※12/12(火) 10:55配信
デイリー新潮

 仕事柄、外国人と接する機会が少なくないが、みな一様に、日本の物価安への歓迎の弁を口にする。過去に訪日経験がある人は、以前の訪日時にくらべ、おのずと買い物の量も増えるようだ。しかし、日本に在住するわれわれ日本人は、物価高に日々あえいでいるのが現状である。これはなにを意味するのか。

 岸田文雄総理は11月2日の所信表明演説をはじめ、事あるごとに「経済」「経済」と強調し、「この政権はなによりも物価高対策、そして経済対策を重視している」と訴え続けている。
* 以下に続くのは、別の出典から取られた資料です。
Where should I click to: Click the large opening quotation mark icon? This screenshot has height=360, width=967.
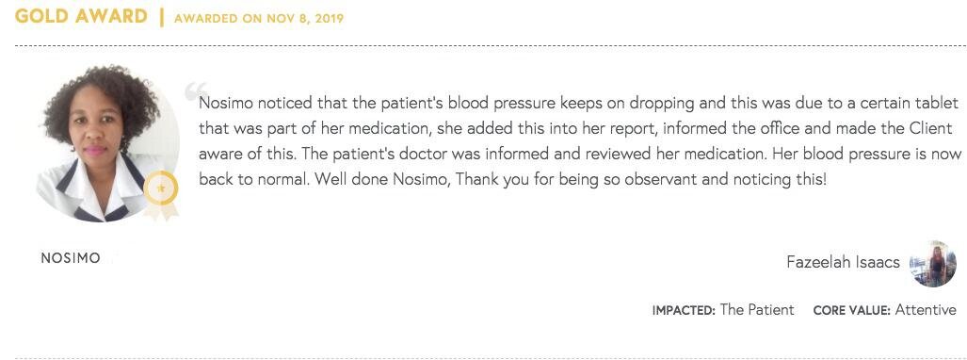[x=196, y=90]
そして、まずはそうした対策を盛り込んだという13兆2000億円もの補正予算案が、11月29日の参院本会議で可決された。

 そこには、住民税非課税世帯を対象に1世帯あたり7万円を給付するための1兆592億円や、電気やガス代の価格を抑制するための7948億円が盛り込まれている。いうまでもないが、補正予算の7割は国債でまかなわれる。すなわち、いまの物価高の影響を多少なりとも緩和するために、将来にツケを回して借金をするという話だ。

 さらに来年6月、1人あたり4万円の定額減税が実施される予定だが、いみじくも鈴木俊一財務相が、財源とされている税収増の分は「すでに使われている」と答弁しており、減税のために借金するという本末転倒が行われる可能性が濃厚である。

 いや、たとえ借金をしても、岸田総理がいうとおり、「来年の夏の段階で、賃上げと所得減税を合わせることで、国民所得の伸びが物価上昇を上回る状態」が、ほんとうに実現するならいい。しかし、現状では、その実現可能性はないに等しい。それは多額の借金をして莫大な金額を「物価高対策」に注ぎ込みながらも、物価高を引き 起こしている原因にはいっさいタッチせず、放置し続けているからにほかならない。

輸入大国ニッポンでは円安なら物価は高止まり
 物価高の原因。それはひとえに円安である。日本はわれわれの身の回りのあらゆるものが輸入製品で賄われている輸入大国なのだから、円安になれば物価は上昇する。きわめて単純な話なのだ。